What is the expected behavior for missing loop rate?

tylerjw commented 2 years ago

Currently when the loop rate is missed following iterations "catch up" because the design is to ask for the loop to start at a set time.

If you combine that with trajectory execution and position control the resulting command values are set with close to 0 charge in position.

If your robot takes control messages and the robot always takes the loop rate amount of time in it's internal controller to process a single command you have now have a problem.

You have commanded as close to maxim possible acceleration at your control rate because in one command the robot was moving and in the next n commands while ros control "catches up" are sent with zero position change.

Is there anything we should charge about the way the loop works to make it more robust to position control when run on a non deterministic system like normal Ubuntu?

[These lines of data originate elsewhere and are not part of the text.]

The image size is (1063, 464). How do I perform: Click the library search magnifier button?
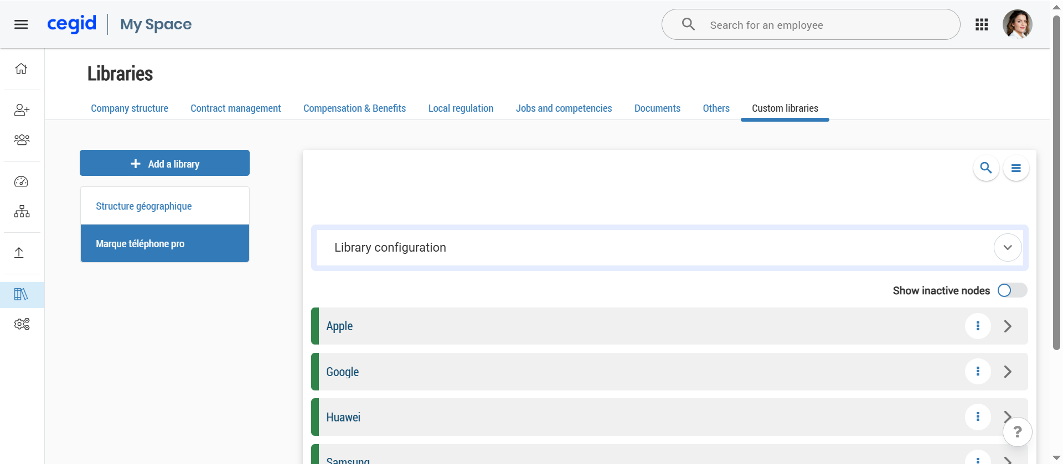(986, 168)
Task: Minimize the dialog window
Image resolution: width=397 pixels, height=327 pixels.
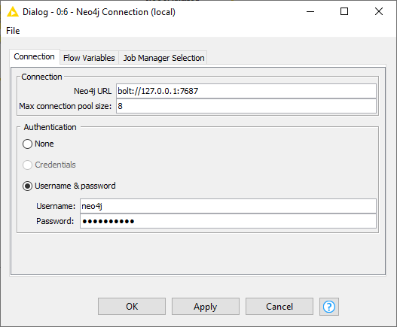Action: (x=310, y=11)
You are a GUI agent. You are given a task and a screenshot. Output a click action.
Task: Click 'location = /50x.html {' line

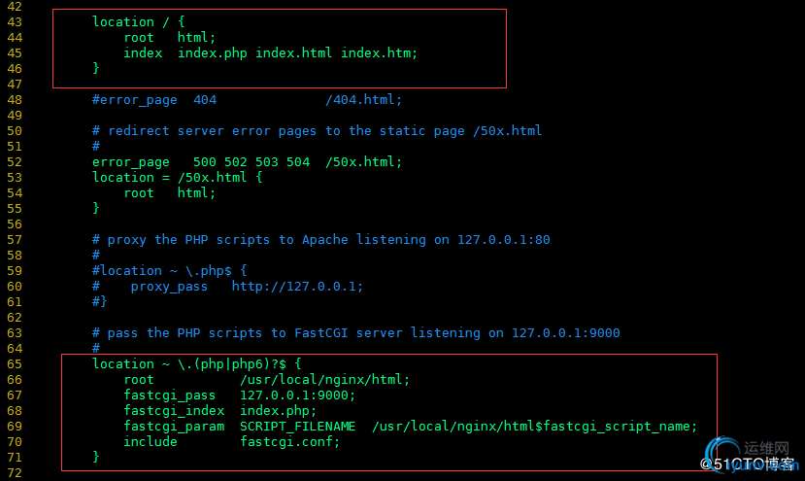coord(177,177)
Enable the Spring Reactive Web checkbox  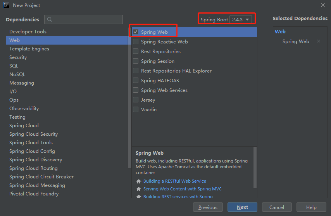[x=136, y=41]
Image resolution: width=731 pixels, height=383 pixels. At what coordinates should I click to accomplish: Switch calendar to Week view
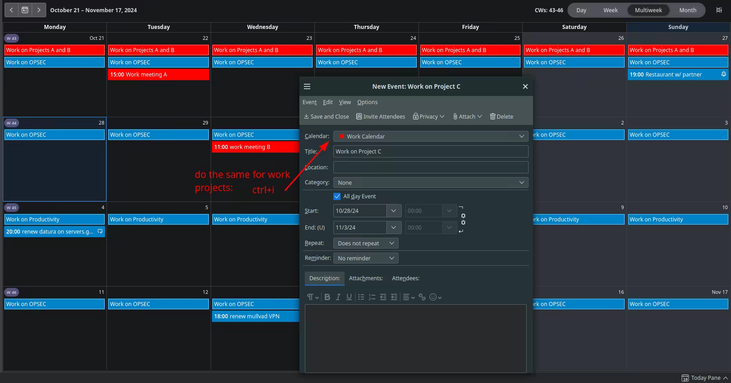click(610, 10)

AndyZe commented 2 years ago

This is a good reason to get the Ruckig smoothing PR merged: https://github.com/ros-controls/ros2_controllers/pull/324

You can actually get infinite vels/accels right now, with the spline interpolation algorithm.

AndyZe commented 2 years ago

I don't completely understand the loop rate issue. Maybe it would be smart to reject incoming commands if time_since_previous_command is less than 0.8x the control period? Or something like that.

tylerjw commented 2 years ago

I don't completely understand the loop rate issue. Maybe it would be smart to reject incoming commands if time_since_previous_command is less than 0.8x the control period? Or something like that.

This is exactly what I did and it greatly improved the performance.

I'll try to draw a diagram or something to make it more clear. I think the current design is reasonable with regard to loop rates but when combined with how the interpolation works and position control it creates this nastily behavior.

tylerjw commented 2 years ago

Here is an example of the result on my hardware. The first column is the time delta in calls to my write function, and the rest are the position delta for each joint.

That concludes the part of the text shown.